Cluster 3 shows injuries that occurred to the chest and the heart as being a separate group by themselves. Chi square test for the association of chest injuries – laceration of heart was (K2 (1)=7.577, p=0.006). This is to be expected as per the mode of injury. Further, association was also found between chest injuries and the following. chest – lower limbs (K2 (1)=5.139, p=0.023) ; chest – pelvic injuries (K2 (1)=4.464, p=0.035) and lower limb – pelvic injuries (K2 (1)=14.716, p<0.001). The association between chest injuries, lower limb injuries and pelvic injuries suggests a traumatic cause that affects the lower part of the body of the aircrew. In a helicopter cockpit, the Main Instrument Panel (MIP) and the cyclic are likely to be the causative structures. The helicopter is designed to carry out auto-rotation in case there is an emergency on-board. Therefore, the airframe is designed to withstand large decelerative forces in the Gz axis (up – down) however, there is minimal capability in the helicopter to withstand Gx (fore-aft) decelerative forces. Thus, if the helicopter has a high impact angle, the nose of the helicopter gets crushed into the cabin and thus pushes the MIP and the cyclic such that they cause injury to the chest, lower limbs and the pelvis.

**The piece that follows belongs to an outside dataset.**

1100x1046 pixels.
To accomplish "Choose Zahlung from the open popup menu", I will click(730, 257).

Cluster 4 shows injuries caused by burns and due to inhalation of smoke/ fumes ante-mortem by the aircrew. This clustering is to be expected in case of aircraft fire inflight or post-crash. Chi square association for Burn – Inhalation and ante-mortem burns (K2 (1)=9.703, p=0.002). However, the point to note is that there is no significant association of both these modes of injury with any of the other 9 modes of injury. Thus, it can be summarised that on-board/ inflight fire is an independent factor which occurs in a fatal helicopter crash and can be an independent cause of death without associated traumatic or decelerative injuries.

Cluster 5 has injuries to the upper limbs as a single variable in the cluster. Pearson’s Chi Square test for association showed upper limb injuries have no statistically significant association with any other 10 injuries analysed in this study. This finding is explained by the fact that the upper limbs are not restrained and unprotected at the time of a crash. Thus, they are likely to sustain injuries due to flailing and striking cabin structures during impact. Moreover, one of the aircrew is on controls and hence the chances of injury due to direct transmission of crash forces increases chances of injury irrespective of the occurrence of other injuries.

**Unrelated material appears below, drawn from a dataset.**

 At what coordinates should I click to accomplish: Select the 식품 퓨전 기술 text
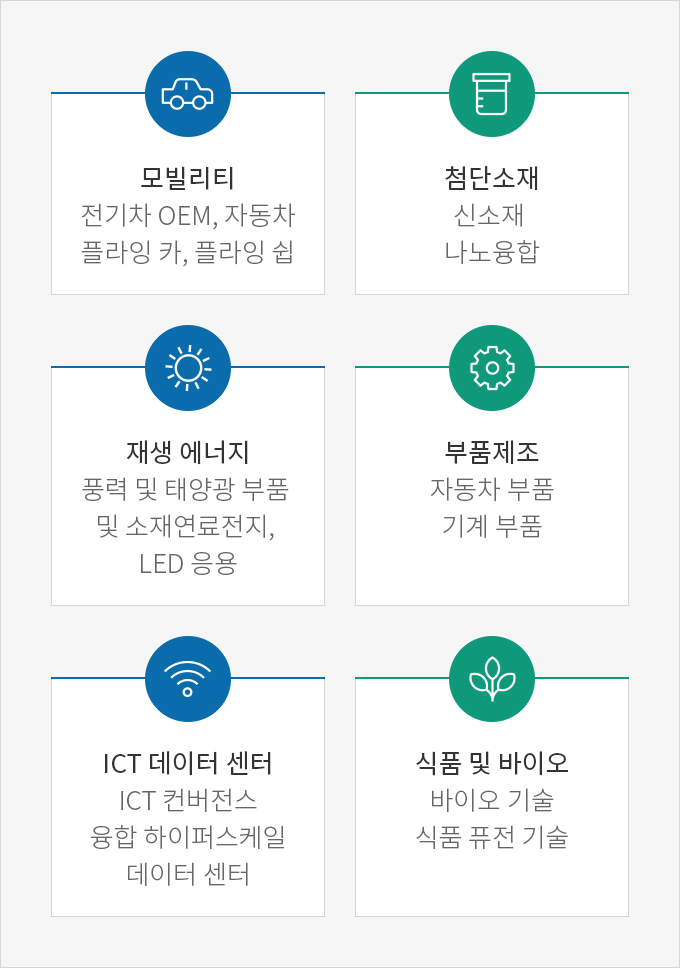492,837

The high incidence of head injuries observed in this study are similar to the findings of multiple US studies. It is estimated that more than 50% fatalities in survivable crashes occur due to head injuries [5]. Smith et al had reported that 62.5 % injuries in all fatal helicopter crashes are head injuries. Most skull fractures are contact or crush injuries due to interaction with the collapsing rotor system or motor assembly overhead. These injuries even when non-fatal severely impair the ability of the occupant to exit the hazardous crash environment. Hence, head injuries deserve the utmost attention to improve crashworthiness and survival [5,6].


This study provides an insight into the nature of injuries sustained in fatal service helicopter crashes. It reinforces the fact that specific contact injuries maybe of greater concern in survivable crashes than deceleration load. Use and further development of restraint systems and helmets can significantly reduce these injuries. Improvement in data collection and reporting can further enhance the strength of such studies. It is proposed that future studies attempting correlation of the crash injuries with the structural hazards in helicopter accidents be carried out to provide vital data which can be used to improve structural design or incorporate safety features which can prevent these injuries.

Limitations of the study

Impact kinematics i.e. speed of impact, angle of impact and ground conditions were not taken into consideration. Differences in the make of helicopter has not been taken into consideration. Lack of complete data of X ray films & reports, copy of COI proceedings not being received at IAM, IAF and details missing from IAFF (MS) 1956 are the other limitations of the study.